Testing Sony’s camera, LaVasseur was careful to shoot stress tests for underexposure, preferring “to shoot very dark scenes, to see what the blacks do. The blacks are where the noise is. All the cameras look great in day exteriors, I want to see a dark test. We shot the test and brought it into the DI and that’s the one we chose.” Despite the full-frame sensor being the Venice’s headline feature, LaVasseur chose, for practicality’s sake, to use only the super-35 area – although framed for a 2:1 final aspect ratio.

LaVasseur’s approach says a lot about the realities of life as a working cinematographer. “We didn't do full frame. I should've, but I was worried about the size of the files. I went with 2:1 and recorded 3.8K 17:9. I didn't want to cause too many ripples. This is all new clients to me. The only person I'd worked with was Jet, and I wanted to be as low key as possible.” One Venice benefit, though, was high-bit-depth recording. “Something I love about the Venice that people don't realize is so important other cameras is the 16-bit color range. It's amazing. We recorded OCN to keep the files reasonable. There's OCN standard, limited and raw, that's the enormous size. So let’s do limited.”

LaVasseur’s approach to optics is not, he says, “fixated on any one lens. Whatever the story is you're trying to tell, I'll pick the lenses to do it. We chose Cooke S4s but we looked at Master Primes and Zeiss primes. I went with the S4s for the exteriors. Under the sunlight in Spain, I wanted something a bit more soft. Just going with raw sunlight sometimes with Master Primes is too brutal.” To help differentiate flashback sequences, LaVasseur used Cooke anamorphics. “it’s almost a Lawrence of Arabia sort of thing. I told the showrunner and the director ‘why don't we switch to anamorphic and have this flashback be epic storytelling.’ We shot a test, they looked at it and said let's do it.”

* * * * * * * * *

(WHAT IS ASKED)
a) Answer these questions from the passage about LaVasseur's camera work:
(i) At what resolution and format did LaVasseur record?
(ii) Which lenses did he choose for the exteriors?
(iii) What lenses did he use to set the flashback sequences apart?
b) Carry on the passage about LaVasseur's camera work from the point where it ends.
The material that comes next has no connection to the passage about LaVasseur's camera work.

(SOURCE MATERIAL)

* * * * * * * * *

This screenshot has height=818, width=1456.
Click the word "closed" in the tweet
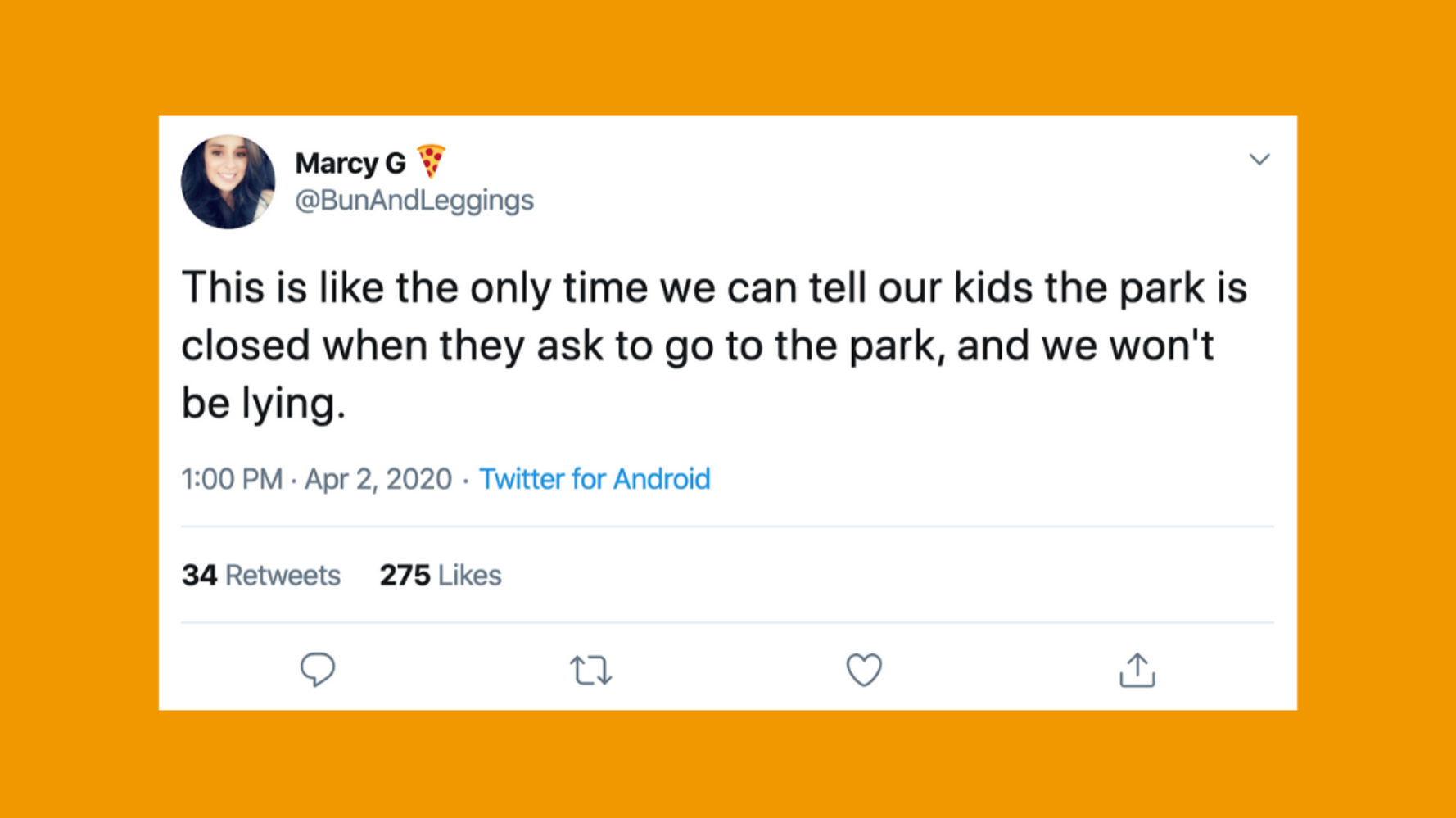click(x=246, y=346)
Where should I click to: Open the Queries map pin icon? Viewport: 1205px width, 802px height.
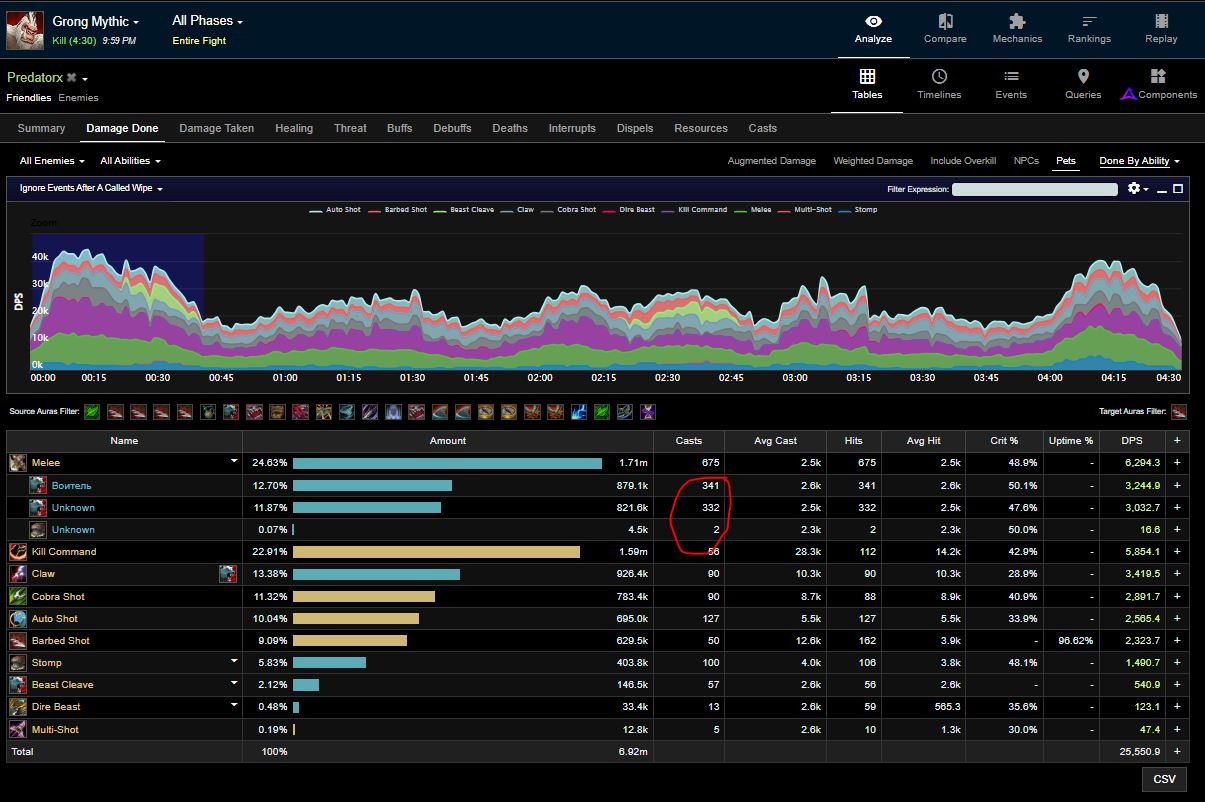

* * * * * * * * *

(THE ANSWERS)
a)
(i) 3.8K 17:9
(ii) Cooke S4s
(iii) Cooke anamorphics

b)
Working with digital imaging technician Rodrigo Gomez, LaVasseur shot tests specifically to develop a LUT for the production. “Where the nuns come into where Shannon dies, in the catacombs under the church, I said I want to shoot a test with the set, candles, nuns, with Alba. We lit that and created the LUT right there on set. With that we used CDLs to change accordingly each location. Sometimes I went a bit extreme too. When you watch episodes five and six I put a tobacco filter in when they go to Africa.”

With the production based at Fresco Film Services’ offices in Málaga, the crew were well-placed to visit locations all over Andalusia. “We went to many locations,” LaVasseur says. “The church in Antequera on the outskirts of Málaga. The beginning of episode one, when she wakes up and she's running on the beach, that's in Marbella.” The beach house which features heavily in the first few episodes was available to the production for three days, and LaVasseur took full advantage. “I asked the location manager ‘is anyone staying here,’ he said ‘no’, I said ‘can I stay here for the shoot for three nights!’”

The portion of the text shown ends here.